Lei si trattiene sempre, è come se avesse tirato il freno a mano, per poi liberarsi di colpo e trattenersi di nuovo. Lui è ancora più introverso di lei, è sfuggente, non viene compreso e non si comprende.
“È capitato che dei lettori mi chiedessero se certe cose scritte nel libro le abbia vissute veramente ed è quello il bello: non sai dove la realtà si arresta, per fare posto alla finzione”
A proposito di questo, la frase che più ispira l’autrice è dello scrittore Milan Kundera:
“I personaggi del mio romanzo sono le mie possibilità che non si sono realizzate”.

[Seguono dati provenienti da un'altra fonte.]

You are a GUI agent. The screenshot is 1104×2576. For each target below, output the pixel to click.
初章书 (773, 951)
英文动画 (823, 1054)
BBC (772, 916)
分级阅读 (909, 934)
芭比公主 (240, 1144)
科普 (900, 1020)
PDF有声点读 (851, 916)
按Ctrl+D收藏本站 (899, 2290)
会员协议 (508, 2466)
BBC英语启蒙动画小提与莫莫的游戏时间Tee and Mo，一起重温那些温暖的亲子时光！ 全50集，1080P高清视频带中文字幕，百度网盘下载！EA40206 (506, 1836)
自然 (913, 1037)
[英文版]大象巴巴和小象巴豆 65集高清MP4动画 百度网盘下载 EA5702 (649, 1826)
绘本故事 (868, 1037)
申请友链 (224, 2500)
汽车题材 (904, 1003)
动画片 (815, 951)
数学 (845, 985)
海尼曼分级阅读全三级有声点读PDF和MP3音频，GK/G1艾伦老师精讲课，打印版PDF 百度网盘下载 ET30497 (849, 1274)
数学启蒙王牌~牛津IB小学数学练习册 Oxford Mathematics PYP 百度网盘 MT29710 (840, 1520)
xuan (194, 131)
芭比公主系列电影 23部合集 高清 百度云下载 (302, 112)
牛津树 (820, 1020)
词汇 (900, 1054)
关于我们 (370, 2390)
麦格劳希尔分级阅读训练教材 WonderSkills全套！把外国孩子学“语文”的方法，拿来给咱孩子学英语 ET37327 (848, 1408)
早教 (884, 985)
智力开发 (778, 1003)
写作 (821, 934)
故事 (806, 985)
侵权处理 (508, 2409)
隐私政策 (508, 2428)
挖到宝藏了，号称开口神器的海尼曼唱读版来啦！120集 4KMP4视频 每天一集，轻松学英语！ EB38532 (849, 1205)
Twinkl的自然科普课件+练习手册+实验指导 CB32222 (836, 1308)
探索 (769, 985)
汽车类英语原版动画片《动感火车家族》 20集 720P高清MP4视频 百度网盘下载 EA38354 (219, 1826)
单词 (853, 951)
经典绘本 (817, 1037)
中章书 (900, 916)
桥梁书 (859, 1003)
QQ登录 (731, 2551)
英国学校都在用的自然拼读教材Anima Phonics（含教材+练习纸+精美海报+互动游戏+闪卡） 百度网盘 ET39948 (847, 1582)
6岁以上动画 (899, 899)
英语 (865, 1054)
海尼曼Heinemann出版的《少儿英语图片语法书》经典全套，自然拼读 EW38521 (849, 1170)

Durante l’intervista, tra le varie domande scomode da me proposte, il climax è stato il titolo stesso del libro:
“Micol, hai trovato il paradosso del libro. Lei ama lui alla follia, però lei non ama sé stessa con lui, lei lo ama così tanto lui, da volerlo diverso nei suoi confronti. Lei è cambiata totalmente per lui, mentre lui continua ad usare i colori freddi che lei odia. Non ha fatto abbastanza.”
Si conclude, quindi, che la sua opera sia nata dal profondo amore per quello che loro avrebbero potuto essere. Il libro può riassumersi con questi brevi, ma incisivi versi:
“Mi chiedo se saremo mai felici.
La mia vocina interiore
dice “no”.
Ma io faccio rumore
e mi ripeto “non lo so”.
Lei è un eterno “vorrei, ma non posso”, lei lo ama così tanto da vedere solo ed esclusivamente ciò che avrebbero potuto rappresentare. Lei cambia totalmente per lui, lei rinuncia alla sua famiglia per lui, ma sa che questa non sia la cosa giusta da fare. Lei non descrive positivamente la sua storia d’amore con lui, eppure sono innamorati.
Proprio alla fine del libro si raggiunge la consapevolezza e si affronta il nucleo centrale: l’accettazione del ricordo e la liberazione da esso, racchiudendolo nel cuore.
“Bisogna far pace con il passato e con i ricordi. Il passato non si può cancellare, io non ti cancello, noi siamo stati insieme. Secondo me ci devi pensare così tanto e così forte da farti venire la nausea. Bisogna piangere per le cose che finiscono, perché erano belle. Accettare quello che è stato e trovare la forza di andare avanti senza rinnegarlo”.
Più va avanti, più lei scopre se stessa e si libera dell’idea di lui. Proprio alla fine, si scopre il motivo per il quale la relazione non può andare avanti: la diversità culturale. Lei capisce che il finale migliore sia quello di far vivere lui solamente nei suoi ricordi e “non è quello l’angolo più bello del mondo in cui incontrare una persona senza farle del male?”. E si rimane così, con i ricordi dolci-amari, tutelati, protetti, vissuti e si cerca di andare avanti.
“Halime, sei fiera di te stessa?” le ho chiesto, tra una chiacchiera e l’altra.
“Io sono contentissima di tutto quello che ho fatto, ho imparato dagli errori. Penso che gli errori non siano veramente errori quando sono stati fatti in modo inconscio. Alla me del futuro voglio dire di fare come hai sempre fatto, di viverti tutto e di cogliere ogni occasione, di sorridere a tutti”.
I suoi progetti per il futuro vedono un nuovo libro: “Dovunque andrò quest’estate – forse in Giordania – il mio portatile sarà con me. Voglio tornare a casa con un nuovo libro, certi posti non possono non ispirarti”. Ciò che si augura è di trovare una persona con la quale costruire una casa e una famiglia, essere felice e far trascorrere il tempo nell’attesa della vera vita.
“Circondatevi di persone intraprendenti e creative, vi aiuteranno a dare forma ai vostri sogni, insegnandovi a crederci”
È questo ciò che Halime augura a tutti noi della Generazione Z e ai lettori di Rewriters. Io, invece, spero che lei non perda quella luce negli occhi ogni volta che parla di sé stessa, della scrittura, della sua fede e della sua idea di amore, mai.